Exercise task:
Revise the listing from the line that has "Image resolution: width=539" through the line that has "Task: Click the Vue icon next to bb-ui", both included. Replace "chevron" with "arrow" and leave everything else unchanged.

Given records:
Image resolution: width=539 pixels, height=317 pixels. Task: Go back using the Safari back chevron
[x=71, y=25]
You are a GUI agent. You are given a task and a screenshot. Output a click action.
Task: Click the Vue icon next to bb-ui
==
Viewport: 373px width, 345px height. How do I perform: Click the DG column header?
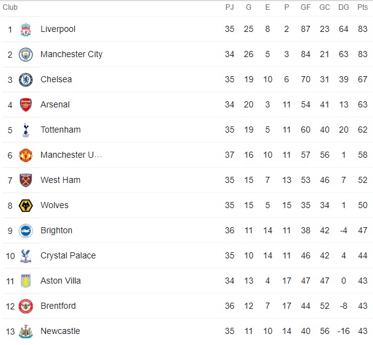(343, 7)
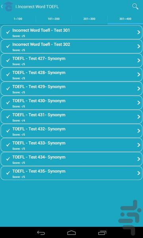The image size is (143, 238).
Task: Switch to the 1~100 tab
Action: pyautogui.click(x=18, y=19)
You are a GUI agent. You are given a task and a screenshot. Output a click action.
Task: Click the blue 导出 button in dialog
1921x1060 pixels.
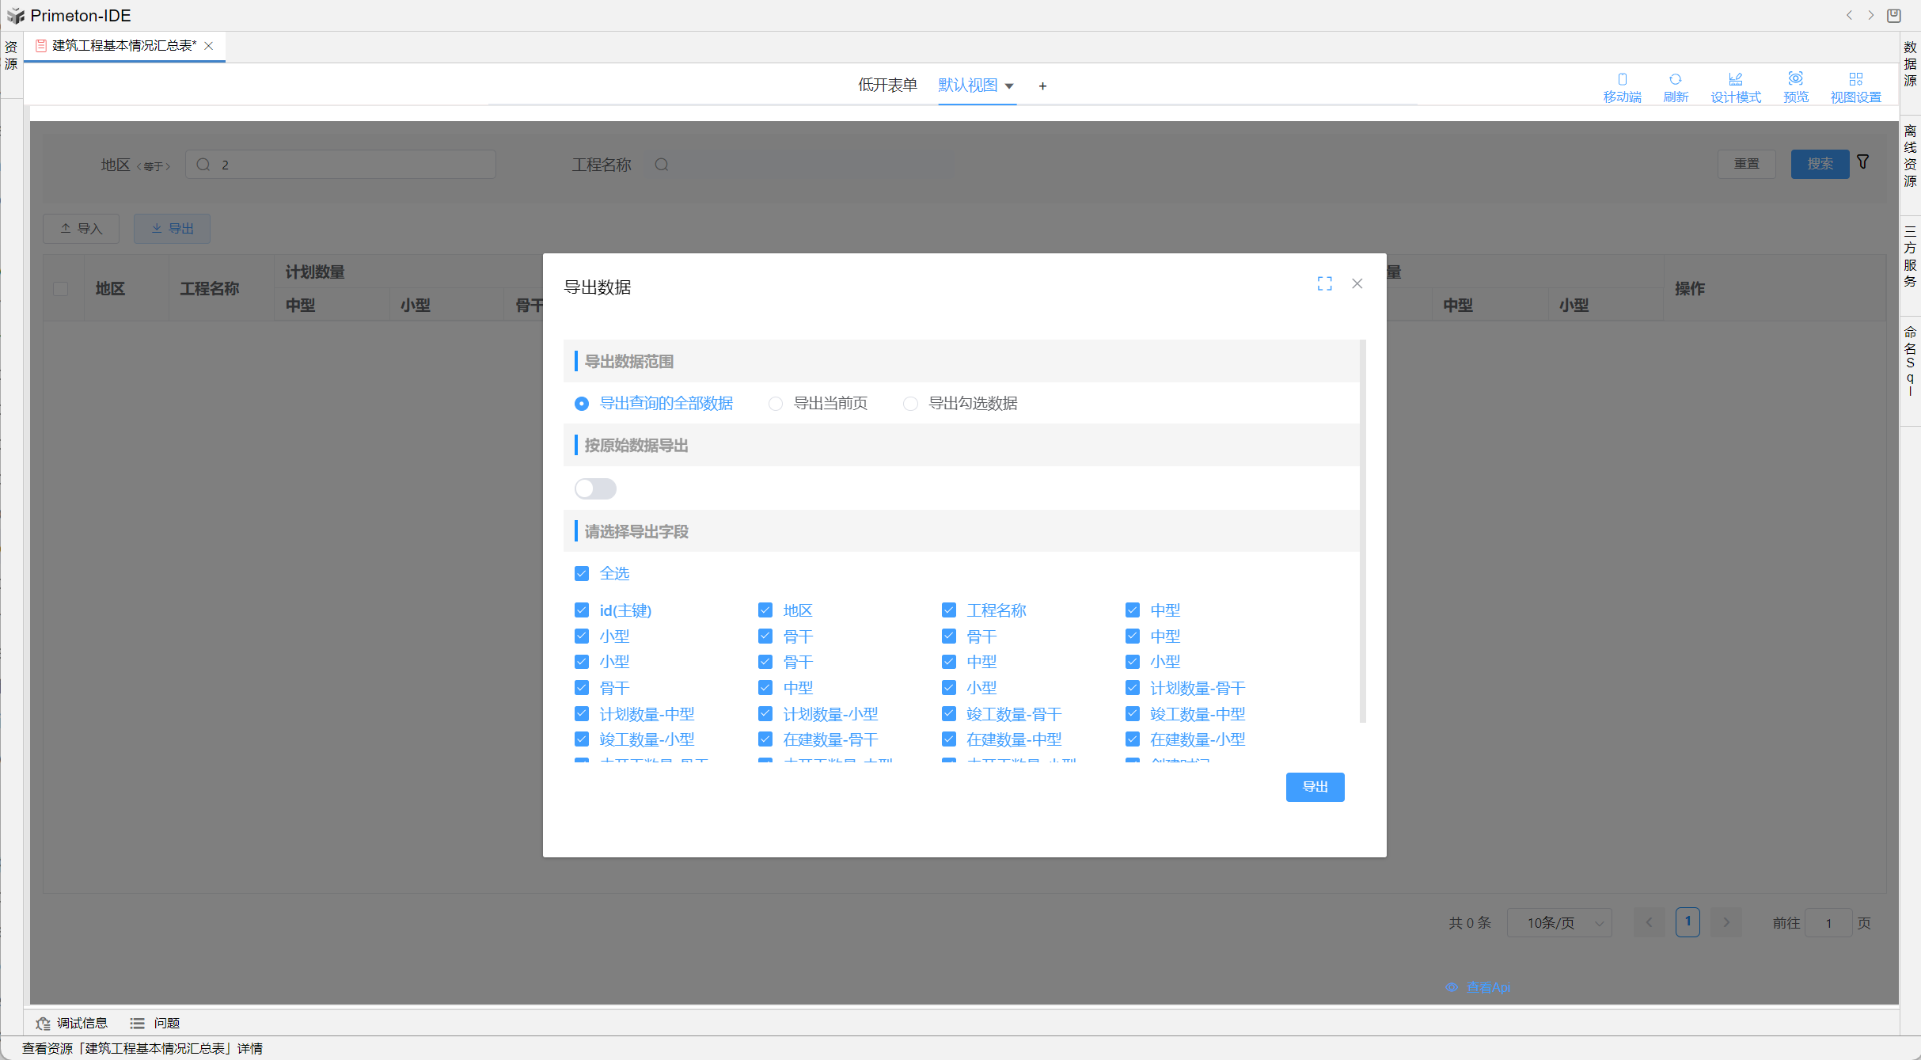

Exercise output:
Image resolution: width=539 pixels, height=317 pixels. Task: Go back using the Safari back arrow
[x=71, y=25]
You are a GUI agent. You are given a task and a screenshot. Output a click action.
Task: Click the Vue icon next to bb-ui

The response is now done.